The New Bicycle
- By Darcy Day Zoells
Excerpt from The New Bicycle. Forthcoming from Clavis Publishing, 24 pp., November 2023.
Recently Daniel Barenboim, the Israeli conductor, stated that, “Music is one way to bring people together—we are all equal human beings who deserve peace, freedom, and happiness.” Of course, we could say not only music, but all of the arts. Dialectically we read the Palestinian American scholar, Edward Said, “Where cruelty and injustice are concerned, hopelessness is submission, which I believe is immoral.” Does art stop the hopelessness? The act of creating or encountering something beautiful?
During these times of war and uncertainty, what is the role of the artist and the arts? Judith Butler asks to realize a world of freedom and equality, non-violence and justice. She knows what she envisions may sound naïve or impossible to some, but she wildly holds on to it—to the hope that the world will deliver the promise of its humanity, “for this, we need our poets and our dreamers, the untamed fools....”
Our poets and dreamers, the untamed fools who dare to imagine untold worlds...

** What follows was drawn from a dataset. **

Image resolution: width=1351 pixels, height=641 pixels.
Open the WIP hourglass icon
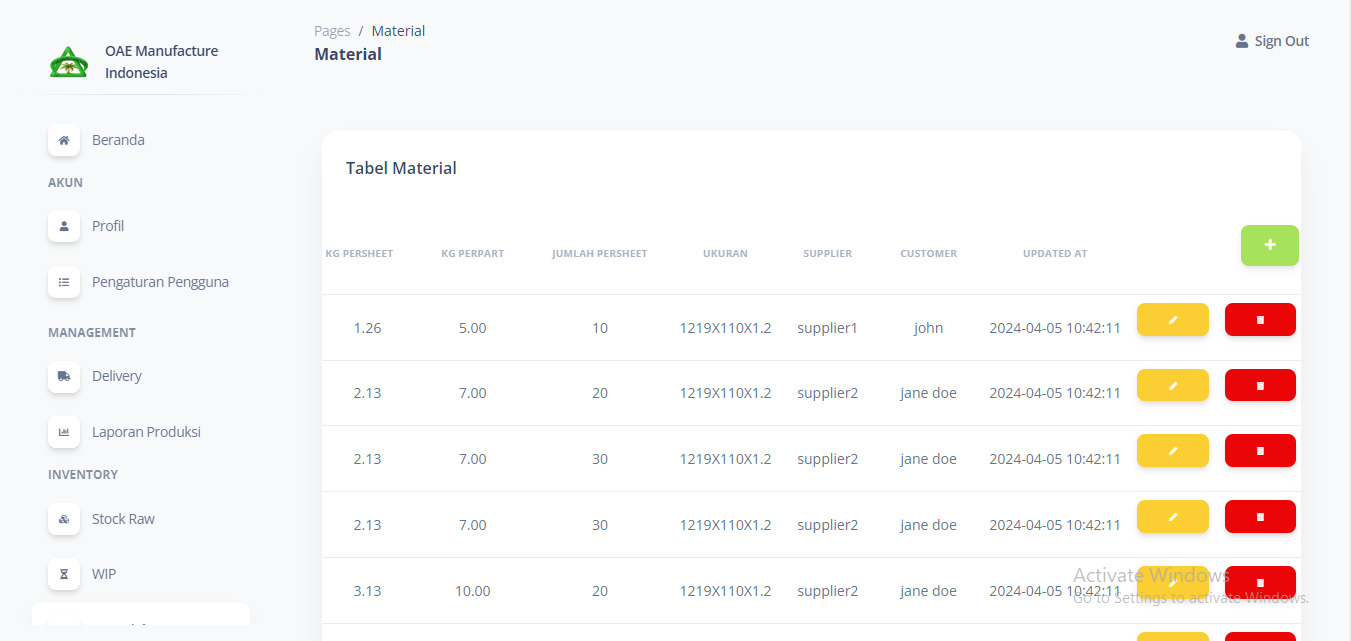point(64,574)
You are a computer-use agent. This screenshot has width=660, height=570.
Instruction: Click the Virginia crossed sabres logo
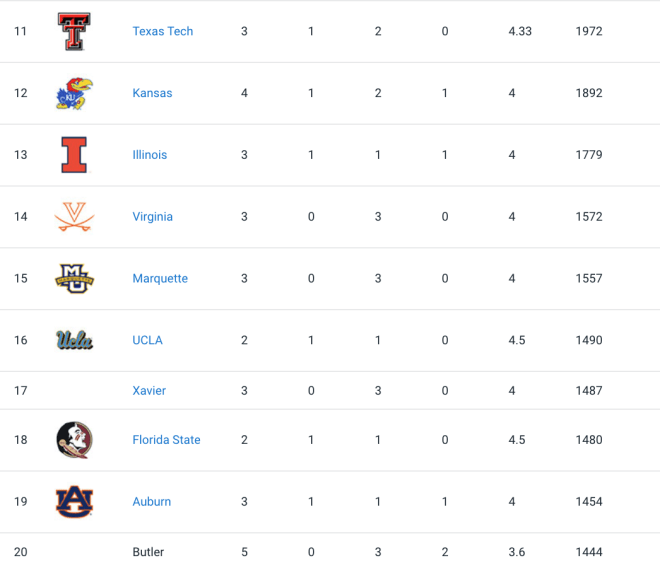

The Massachusetts Review does not usually publish children’s literature. However, The New Bicycle by Darcy Day Zoells reminds us that we share a common humanity. This gentle and beautiful children’s book is not only for the young; it alights a smile in all. Like so many before, the child traveller does not cease from exploration. And at the end of all of her exploring, she returns home, and knows it anew. Is there a dream bigger than returning home? With a knowledge that we are also all the same?
As the world splinters and divides, perhaps we need to remember what we share, and that beauty brings us closer to the just—whether it be encountering a flower, a late Beethoven quartet, a Raga Darbari, or a children’s book.